水川 「ああ、あると思います。やっぱり仕事で会った人が印象的だったら『あの人をモデルにしてネタが書けるかも』ということもありますし。単純な話、以前だったらテレビに出る経験自体が少なかったから知らないことも多くて、テレビの収録現場のコントが作れなかったんです。でもこうして経験させてもらうと、なんとなく『こんなふうになってるんだ』ということが分かってきて、そういうシチュエーションのコントが書けるようになりますからね」

鈴木 「そうだね。でも、俺はあったとしても気付かないくらいの変化かなって思ったりもしますね。自然と変化していくというか」

――今回、ツアー1カ所目である、東京芸術劇場 プレイハウスは、今までの中でもかなり大きな劇場ですね。

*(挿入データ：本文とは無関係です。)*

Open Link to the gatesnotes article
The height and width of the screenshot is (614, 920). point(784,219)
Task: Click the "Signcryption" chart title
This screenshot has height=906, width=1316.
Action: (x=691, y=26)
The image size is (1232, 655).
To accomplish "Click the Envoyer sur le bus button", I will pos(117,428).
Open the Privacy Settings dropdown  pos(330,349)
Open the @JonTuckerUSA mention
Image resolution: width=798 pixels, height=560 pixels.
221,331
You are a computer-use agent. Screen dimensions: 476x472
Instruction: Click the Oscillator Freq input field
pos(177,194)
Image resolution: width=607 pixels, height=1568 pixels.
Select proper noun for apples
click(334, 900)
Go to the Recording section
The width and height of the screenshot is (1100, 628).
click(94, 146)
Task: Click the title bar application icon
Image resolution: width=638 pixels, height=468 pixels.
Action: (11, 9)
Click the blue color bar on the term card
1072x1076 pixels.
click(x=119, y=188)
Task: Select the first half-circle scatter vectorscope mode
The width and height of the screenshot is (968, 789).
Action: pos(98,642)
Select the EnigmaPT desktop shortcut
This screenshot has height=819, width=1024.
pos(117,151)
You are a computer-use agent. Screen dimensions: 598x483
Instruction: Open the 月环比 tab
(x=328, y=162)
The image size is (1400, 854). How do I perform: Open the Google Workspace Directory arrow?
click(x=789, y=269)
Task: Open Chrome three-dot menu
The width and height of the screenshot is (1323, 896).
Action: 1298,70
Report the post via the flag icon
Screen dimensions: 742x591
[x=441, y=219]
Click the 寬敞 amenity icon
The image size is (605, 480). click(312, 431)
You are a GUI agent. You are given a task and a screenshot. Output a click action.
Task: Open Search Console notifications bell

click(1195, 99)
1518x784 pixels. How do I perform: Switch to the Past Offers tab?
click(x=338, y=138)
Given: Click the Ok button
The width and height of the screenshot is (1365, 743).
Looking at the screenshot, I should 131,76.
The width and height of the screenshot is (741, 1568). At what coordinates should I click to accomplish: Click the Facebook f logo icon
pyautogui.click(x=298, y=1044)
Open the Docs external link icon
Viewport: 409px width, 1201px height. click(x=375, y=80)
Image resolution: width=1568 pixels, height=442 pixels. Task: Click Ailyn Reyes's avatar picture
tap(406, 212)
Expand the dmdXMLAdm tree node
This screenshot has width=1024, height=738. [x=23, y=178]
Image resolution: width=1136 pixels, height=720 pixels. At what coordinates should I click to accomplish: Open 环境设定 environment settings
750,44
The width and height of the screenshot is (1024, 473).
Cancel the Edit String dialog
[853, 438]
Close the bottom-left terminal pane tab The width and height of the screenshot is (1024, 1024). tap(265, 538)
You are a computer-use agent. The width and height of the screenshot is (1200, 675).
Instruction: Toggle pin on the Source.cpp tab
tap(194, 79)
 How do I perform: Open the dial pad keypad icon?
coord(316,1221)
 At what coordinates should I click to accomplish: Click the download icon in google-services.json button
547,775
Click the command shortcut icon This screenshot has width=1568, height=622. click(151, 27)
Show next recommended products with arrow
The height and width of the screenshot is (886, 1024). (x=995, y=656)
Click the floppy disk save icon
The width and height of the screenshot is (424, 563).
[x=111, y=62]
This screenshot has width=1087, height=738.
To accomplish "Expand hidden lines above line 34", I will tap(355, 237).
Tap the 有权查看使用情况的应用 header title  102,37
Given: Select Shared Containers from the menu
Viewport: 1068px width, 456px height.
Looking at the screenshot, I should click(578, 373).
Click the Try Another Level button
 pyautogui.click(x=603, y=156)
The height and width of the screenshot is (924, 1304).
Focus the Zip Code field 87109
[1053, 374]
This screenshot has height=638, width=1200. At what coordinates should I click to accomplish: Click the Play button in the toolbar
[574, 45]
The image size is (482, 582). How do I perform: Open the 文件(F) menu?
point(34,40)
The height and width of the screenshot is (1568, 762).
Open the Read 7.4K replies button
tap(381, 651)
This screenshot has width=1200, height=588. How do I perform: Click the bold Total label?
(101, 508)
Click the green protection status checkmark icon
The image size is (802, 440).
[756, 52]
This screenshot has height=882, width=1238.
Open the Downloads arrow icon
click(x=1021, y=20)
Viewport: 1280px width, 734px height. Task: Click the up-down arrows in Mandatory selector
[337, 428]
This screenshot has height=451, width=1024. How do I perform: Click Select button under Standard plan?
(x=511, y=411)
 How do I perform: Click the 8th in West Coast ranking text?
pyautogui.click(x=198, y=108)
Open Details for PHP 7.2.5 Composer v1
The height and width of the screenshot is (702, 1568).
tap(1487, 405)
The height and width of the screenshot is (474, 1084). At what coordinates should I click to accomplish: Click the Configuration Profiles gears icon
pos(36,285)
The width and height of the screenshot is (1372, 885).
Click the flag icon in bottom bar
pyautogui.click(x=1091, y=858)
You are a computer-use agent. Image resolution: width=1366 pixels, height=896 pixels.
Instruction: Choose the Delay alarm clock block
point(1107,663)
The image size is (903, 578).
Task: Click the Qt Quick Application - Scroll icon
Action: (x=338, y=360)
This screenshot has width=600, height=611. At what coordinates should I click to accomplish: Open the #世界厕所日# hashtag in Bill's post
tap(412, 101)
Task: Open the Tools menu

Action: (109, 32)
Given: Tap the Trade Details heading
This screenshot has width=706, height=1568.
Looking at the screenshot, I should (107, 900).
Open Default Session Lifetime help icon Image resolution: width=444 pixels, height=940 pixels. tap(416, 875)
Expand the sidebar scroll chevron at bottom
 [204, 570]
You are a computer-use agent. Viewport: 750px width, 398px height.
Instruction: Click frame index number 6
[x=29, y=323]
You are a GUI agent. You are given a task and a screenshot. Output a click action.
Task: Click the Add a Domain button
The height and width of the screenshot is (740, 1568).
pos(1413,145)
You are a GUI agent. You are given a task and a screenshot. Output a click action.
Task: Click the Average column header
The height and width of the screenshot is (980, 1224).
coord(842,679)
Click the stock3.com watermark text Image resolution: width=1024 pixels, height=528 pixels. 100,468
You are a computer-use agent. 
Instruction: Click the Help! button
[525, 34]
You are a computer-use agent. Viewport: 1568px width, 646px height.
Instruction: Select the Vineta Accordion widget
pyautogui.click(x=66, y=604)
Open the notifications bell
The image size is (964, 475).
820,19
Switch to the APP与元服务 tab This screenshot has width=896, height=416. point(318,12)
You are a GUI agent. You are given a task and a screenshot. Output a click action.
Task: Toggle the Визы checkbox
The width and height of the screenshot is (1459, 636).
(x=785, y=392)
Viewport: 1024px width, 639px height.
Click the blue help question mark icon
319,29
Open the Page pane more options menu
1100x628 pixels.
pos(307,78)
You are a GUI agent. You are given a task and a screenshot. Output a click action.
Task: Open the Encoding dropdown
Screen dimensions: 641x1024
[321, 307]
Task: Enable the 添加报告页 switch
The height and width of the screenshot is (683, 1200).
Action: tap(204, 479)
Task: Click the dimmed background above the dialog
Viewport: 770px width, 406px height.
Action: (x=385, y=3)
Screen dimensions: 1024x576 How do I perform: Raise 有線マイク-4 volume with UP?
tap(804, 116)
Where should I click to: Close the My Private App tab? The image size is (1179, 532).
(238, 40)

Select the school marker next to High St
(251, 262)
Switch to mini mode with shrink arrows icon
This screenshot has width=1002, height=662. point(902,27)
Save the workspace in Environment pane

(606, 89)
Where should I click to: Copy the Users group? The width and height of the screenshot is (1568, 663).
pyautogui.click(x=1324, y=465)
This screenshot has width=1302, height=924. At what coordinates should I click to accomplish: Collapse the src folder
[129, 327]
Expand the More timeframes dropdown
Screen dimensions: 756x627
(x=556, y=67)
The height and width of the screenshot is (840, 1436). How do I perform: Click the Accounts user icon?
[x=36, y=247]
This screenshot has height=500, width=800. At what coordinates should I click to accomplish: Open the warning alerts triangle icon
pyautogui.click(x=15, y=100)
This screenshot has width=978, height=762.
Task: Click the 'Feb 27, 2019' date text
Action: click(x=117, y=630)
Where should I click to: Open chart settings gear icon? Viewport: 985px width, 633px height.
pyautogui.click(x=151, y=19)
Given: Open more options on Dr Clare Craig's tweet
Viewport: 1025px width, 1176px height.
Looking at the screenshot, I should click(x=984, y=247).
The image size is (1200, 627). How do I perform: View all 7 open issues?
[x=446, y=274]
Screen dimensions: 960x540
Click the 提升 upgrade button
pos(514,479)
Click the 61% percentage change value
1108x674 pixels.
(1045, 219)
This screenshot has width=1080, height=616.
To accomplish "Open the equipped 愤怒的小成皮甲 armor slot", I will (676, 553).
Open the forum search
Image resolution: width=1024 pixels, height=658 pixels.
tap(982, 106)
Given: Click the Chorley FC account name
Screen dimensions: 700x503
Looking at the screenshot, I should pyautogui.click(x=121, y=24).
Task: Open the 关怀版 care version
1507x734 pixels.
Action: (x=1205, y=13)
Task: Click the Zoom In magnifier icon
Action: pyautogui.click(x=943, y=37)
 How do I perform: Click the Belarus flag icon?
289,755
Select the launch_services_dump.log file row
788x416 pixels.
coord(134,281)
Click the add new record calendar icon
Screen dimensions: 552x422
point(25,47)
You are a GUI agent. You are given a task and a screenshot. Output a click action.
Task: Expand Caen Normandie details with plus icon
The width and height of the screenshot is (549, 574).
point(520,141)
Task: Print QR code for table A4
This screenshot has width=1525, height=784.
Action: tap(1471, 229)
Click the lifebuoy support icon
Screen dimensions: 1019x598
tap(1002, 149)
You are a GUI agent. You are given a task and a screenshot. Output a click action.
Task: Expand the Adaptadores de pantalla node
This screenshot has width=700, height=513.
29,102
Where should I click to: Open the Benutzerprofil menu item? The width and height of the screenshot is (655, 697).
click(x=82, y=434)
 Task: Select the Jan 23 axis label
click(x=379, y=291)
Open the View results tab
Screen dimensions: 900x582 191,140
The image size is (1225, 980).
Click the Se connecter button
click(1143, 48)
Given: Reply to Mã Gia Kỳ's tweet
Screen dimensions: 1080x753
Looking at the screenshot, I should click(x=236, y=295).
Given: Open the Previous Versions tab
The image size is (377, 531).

鈴木 「あの劇場は、キャパが大きいわりにすごく見やすくて。一度『東京グランド花月』という寄席でステージに立った時に、ちゃんとネタが伝わったなという感覚があったので選んだところもあるんですよ」

水川 「そうそう。あと楽屋から喫煙所が近い」

鈴木 「今回は全国8カ所、喫煙所を確認済みなので安心です」

――何よりも喫煙所(笑)。ツアー中「この場所に行ったらこれをしたい」というのはありますか?

鈴木 「仙台のパチンコ屋さんに行きたいです。朝7時から店が開くんですよ。俺、人生でその時間にパチンコを打ったことがないけど、もしかしたらすごく運がいいかもしれないじゃないですか」

水川 「僕は高校の修学旅行が北海道だったんです。その時、富良野でラフティングしたのが僕の人生の最高の思い出なので、またラフティングに行きたいですね」

(ここでマネジャーから「北海道公演の翌日は朝から東京で仕事です」と伝えられる)

水川 「…前乗り、いや、前々乗りしてラフティングします」

鈴木 「じゃあ僕も前々乗りして、札幌競馬場に行こうかな」

――全国8カ所、2万人規模の単独ツアーですが緊張はしますか?

鈴木 「やっぱりしますねえ。僕は初日の開演前が一番緊張します」

水川 「僕も。厳密に言うと、初日のオープニングコント。この舞台に立ってお客さんがいて、という光景をまだ見ていない段階だとどうしてもめちゃくちゃ緊張します。1回でも笑い声が起これば、そこで落ち着くんですけどね」

――もぐらさんの地元である千葉県旭市、かたまりさんの地元・岡山にも行かれますね。地元公演に行く人へのおすすめスポットはありますか?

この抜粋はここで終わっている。